Tanja, 2023 hattest du einen schlimmen Schicksalsschlag. Dieser hat dazu geführt, dass du die Geschäftsführung von transfair übergeben hast. Magst du erzählen?
Ich hatte einen schweren Hirnschlag. Dadurch erlitt ich eine Schwächung meiner linken Körperseite – ich nahm Objekte und Bewegungen links von mir kaum noch wahr – und musste wieder in normaler Geschwindigkeit sprechen lernen. Das war eine sehr schwere Zeit. Mittlerweile bin ich aber zum Glück wieder gesund.

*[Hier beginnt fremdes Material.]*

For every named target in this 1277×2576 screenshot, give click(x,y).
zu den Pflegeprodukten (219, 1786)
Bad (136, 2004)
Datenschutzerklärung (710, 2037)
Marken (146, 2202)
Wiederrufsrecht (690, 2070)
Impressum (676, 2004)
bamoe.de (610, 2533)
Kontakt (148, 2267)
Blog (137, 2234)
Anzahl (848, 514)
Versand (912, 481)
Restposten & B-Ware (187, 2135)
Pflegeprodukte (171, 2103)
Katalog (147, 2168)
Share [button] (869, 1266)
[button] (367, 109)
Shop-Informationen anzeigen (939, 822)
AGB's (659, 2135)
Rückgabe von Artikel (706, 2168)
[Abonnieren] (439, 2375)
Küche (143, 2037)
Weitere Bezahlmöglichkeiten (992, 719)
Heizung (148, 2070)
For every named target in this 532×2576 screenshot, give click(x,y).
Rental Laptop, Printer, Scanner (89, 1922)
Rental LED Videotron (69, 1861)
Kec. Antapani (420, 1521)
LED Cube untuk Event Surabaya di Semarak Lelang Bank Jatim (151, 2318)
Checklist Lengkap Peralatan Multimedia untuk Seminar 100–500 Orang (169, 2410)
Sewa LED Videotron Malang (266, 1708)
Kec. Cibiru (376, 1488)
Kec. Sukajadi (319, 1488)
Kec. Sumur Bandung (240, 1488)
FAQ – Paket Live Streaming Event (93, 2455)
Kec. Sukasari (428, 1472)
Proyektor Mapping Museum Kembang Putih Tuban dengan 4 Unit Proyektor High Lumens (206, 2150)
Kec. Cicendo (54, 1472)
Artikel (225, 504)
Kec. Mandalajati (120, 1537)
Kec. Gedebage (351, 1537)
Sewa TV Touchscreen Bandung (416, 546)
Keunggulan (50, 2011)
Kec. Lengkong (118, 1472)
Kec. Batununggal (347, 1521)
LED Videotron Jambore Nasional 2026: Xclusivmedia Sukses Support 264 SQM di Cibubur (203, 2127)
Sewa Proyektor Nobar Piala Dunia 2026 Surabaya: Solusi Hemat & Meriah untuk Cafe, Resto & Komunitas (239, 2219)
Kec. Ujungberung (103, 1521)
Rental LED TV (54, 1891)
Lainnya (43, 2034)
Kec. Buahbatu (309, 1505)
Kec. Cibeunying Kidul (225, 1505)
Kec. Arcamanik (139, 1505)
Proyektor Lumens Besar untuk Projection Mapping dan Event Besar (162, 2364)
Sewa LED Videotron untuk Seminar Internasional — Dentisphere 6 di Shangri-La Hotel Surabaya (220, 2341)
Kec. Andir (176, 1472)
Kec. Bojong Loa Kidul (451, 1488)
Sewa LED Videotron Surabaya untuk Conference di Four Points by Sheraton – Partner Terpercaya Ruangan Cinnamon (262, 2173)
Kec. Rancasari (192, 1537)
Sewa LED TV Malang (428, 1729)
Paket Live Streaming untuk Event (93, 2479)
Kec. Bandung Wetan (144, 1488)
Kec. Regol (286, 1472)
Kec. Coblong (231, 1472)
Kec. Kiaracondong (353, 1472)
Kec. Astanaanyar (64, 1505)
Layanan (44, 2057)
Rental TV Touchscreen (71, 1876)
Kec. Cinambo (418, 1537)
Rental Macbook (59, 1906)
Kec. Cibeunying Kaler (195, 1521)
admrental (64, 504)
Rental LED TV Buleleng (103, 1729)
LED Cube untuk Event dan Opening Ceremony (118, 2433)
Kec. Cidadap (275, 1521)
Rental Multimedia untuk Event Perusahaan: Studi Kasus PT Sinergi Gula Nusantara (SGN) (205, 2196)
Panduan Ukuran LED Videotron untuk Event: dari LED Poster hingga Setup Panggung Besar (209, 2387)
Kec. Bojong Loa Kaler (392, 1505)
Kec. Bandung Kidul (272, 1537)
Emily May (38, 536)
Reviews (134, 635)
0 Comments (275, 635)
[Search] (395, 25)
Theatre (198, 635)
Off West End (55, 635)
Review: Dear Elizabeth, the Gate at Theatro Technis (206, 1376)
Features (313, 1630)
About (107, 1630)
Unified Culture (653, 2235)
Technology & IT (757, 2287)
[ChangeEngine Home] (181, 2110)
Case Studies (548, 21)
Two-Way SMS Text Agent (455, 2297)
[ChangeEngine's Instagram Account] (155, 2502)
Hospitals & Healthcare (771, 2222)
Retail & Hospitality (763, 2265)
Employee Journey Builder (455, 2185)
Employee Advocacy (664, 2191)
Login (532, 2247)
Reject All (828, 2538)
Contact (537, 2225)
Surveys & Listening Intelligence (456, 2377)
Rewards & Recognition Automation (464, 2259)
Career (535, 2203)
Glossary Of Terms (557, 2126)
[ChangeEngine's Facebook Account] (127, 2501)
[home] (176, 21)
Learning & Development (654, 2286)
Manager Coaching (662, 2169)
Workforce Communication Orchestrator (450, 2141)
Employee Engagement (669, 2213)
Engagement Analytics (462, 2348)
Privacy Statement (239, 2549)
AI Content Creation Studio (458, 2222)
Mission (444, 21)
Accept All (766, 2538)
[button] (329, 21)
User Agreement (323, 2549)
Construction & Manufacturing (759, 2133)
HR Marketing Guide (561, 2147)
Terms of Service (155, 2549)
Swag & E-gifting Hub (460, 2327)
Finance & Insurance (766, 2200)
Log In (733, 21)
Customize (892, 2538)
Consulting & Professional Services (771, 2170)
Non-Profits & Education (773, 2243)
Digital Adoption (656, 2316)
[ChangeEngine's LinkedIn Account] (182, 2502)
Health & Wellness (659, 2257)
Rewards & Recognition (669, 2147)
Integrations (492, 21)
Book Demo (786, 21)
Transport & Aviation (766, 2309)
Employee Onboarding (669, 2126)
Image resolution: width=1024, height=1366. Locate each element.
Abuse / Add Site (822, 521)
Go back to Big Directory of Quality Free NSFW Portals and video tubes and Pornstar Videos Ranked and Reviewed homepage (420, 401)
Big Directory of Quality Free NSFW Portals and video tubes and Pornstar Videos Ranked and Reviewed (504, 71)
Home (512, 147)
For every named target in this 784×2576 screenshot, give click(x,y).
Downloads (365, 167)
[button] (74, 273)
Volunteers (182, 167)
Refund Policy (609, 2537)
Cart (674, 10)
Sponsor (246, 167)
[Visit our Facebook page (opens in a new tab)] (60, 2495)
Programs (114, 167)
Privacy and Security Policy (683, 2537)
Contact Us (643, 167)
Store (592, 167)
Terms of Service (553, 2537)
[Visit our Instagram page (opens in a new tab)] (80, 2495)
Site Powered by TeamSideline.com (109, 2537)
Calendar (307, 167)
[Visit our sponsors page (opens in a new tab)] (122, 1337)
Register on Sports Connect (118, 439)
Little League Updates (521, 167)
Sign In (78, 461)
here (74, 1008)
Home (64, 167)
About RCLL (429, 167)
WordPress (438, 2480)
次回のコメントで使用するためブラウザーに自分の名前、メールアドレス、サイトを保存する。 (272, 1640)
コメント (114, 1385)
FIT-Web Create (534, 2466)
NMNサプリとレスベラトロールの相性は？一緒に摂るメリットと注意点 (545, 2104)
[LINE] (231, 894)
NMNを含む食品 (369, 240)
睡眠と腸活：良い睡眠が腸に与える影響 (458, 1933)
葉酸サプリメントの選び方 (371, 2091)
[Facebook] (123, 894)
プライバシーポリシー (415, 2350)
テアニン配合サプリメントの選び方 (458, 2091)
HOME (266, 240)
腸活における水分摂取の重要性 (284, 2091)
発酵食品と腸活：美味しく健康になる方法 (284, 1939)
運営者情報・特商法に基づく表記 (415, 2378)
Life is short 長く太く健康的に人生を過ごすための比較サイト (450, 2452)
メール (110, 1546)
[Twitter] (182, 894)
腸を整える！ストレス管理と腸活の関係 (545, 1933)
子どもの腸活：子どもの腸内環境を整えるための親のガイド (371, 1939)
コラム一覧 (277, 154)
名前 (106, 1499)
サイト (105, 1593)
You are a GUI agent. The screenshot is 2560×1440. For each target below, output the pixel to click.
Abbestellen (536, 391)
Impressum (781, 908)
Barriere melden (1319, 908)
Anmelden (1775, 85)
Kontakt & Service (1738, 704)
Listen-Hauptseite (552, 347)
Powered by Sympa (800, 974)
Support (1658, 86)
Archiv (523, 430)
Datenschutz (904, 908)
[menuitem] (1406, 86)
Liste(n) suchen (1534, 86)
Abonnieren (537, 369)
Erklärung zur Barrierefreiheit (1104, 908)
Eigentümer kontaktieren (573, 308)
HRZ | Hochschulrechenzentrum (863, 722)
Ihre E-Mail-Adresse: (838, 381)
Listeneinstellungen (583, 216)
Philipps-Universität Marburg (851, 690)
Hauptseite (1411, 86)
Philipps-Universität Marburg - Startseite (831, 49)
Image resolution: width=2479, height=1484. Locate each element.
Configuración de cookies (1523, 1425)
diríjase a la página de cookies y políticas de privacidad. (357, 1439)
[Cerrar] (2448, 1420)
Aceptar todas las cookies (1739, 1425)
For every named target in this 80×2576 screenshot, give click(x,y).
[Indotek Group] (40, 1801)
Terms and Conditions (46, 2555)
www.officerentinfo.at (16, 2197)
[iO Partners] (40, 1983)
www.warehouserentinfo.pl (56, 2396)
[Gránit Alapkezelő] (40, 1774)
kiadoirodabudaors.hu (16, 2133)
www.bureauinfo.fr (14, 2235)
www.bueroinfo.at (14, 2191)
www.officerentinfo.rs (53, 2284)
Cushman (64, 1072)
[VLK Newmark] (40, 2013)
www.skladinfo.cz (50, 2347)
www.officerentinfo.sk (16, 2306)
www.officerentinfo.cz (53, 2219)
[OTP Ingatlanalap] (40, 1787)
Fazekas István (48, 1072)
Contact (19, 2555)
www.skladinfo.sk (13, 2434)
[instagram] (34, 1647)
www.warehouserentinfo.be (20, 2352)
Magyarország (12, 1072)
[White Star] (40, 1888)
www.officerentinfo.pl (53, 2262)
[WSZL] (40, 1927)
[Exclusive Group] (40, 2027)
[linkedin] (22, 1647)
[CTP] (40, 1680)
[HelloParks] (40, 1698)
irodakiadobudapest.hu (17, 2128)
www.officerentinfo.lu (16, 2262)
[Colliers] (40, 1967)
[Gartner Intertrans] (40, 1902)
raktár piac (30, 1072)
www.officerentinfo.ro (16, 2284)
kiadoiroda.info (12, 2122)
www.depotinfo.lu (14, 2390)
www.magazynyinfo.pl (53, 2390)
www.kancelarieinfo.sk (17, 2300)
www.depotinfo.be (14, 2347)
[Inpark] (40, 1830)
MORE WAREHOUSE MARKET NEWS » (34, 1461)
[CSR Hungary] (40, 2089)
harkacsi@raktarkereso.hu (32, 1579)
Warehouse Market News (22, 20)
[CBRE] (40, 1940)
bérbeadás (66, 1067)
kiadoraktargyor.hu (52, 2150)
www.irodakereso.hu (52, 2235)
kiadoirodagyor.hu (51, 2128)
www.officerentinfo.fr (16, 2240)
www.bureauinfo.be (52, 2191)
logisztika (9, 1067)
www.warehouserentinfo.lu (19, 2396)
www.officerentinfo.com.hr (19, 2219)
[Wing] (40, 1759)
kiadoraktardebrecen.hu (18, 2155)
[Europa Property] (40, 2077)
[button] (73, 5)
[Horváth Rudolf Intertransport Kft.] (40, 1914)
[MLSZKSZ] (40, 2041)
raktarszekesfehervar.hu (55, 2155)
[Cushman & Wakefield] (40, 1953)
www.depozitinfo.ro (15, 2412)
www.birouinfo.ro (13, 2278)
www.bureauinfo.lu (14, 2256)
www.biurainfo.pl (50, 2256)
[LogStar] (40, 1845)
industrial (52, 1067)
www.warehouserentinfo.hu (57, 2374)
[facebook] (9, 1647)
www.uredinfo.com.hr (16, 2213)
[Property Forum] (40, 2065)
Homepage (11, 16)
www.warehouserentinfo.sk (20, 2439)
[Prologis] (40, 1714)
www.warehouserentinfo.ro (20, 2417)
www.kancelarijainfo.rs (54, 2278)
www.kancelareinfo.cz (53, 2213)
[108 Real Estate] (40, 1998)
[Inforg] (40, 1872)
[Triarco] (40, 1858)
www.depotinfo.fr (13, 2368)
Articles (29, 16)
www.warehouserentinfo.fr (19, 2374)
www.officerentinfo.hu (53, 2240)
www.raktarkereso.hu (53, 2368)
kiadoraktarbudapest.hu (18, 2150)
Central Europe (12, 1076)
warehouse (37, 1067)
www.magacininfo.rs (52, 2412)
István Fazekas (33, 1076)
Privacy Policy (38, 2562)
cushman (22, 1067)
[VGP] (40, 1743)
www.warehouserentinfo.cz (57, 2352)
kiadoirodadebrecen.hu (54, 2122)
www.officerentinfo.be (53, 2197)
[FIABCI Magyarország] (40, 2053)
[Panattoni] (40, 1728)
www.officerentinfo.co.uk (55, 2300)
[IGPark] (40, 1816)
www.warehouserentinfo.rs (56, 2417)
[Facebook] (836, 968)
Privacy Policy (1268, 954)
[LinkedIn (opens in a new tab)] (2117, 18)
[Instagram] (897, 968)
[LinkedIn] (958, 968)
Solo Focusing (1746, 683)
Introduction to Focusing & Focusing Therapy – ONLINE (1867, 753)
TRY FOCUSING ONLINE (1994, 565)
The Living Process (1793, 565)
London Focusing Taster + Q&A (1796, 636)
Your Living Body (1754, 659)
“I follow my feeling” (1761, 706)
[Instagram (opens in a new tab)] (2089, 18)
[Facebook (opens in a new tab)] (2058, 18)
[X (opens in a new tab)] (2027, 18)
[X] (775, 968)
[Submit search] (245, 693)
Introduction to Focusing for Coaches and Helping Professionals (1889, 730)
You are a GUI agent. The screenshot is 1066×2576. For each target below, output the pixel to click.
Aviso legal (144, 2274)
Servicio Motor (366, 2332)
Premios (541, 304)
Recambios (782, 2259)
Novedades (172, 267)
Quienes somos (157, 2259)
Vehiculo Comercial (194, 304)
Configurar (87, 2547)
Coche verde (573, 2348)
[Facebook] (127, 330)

Darüber sind wir sehr froh. Lass uns zusammen auf die letzten 15 Jahre zurückblicken – in dieser Zeit warst du Kopf und Herz von transfair. Was waren deine prägendsten Erlebnisse?
Etwas vom Tollsten, bei dem ich von Anfang an dabei sein konnte, war die Vaterschaftsurlaub-Initiative. Das Sammeln der Unterschriften war super motivierend, denn alle haben unterschrieben: die Mutter, der alleinstehende Mann, die Bankerin, der Handwerker. Was mich ausserdem immer extrem freute: Wenn ich E-Mails bekam, in denen meine Mitarbeitenden gelobt wurden, zum Beispiel für die hervorragende Betreuung bei einem arbeitsrechtlichen Problem.
Welche Momente waren schwierig?
Durchgehend herausfordernd waren die Finanzen. Umso wichtiger, manchmal aber auch zermürbend, war der ständige Kampf um neue Mitglieder. Was mich zudem oft belastete, war die Konkurrenz unter den Gewerkschaften selbst. Ich habe nie verstanden, warum man sich gegenseitig Steine in den Weg legt, anstatt einander zu unterstützen. Schliesslich kämpfen wir ja alle für die gleiche Sache, auch wenn wir vielleicht andere Wege wählen.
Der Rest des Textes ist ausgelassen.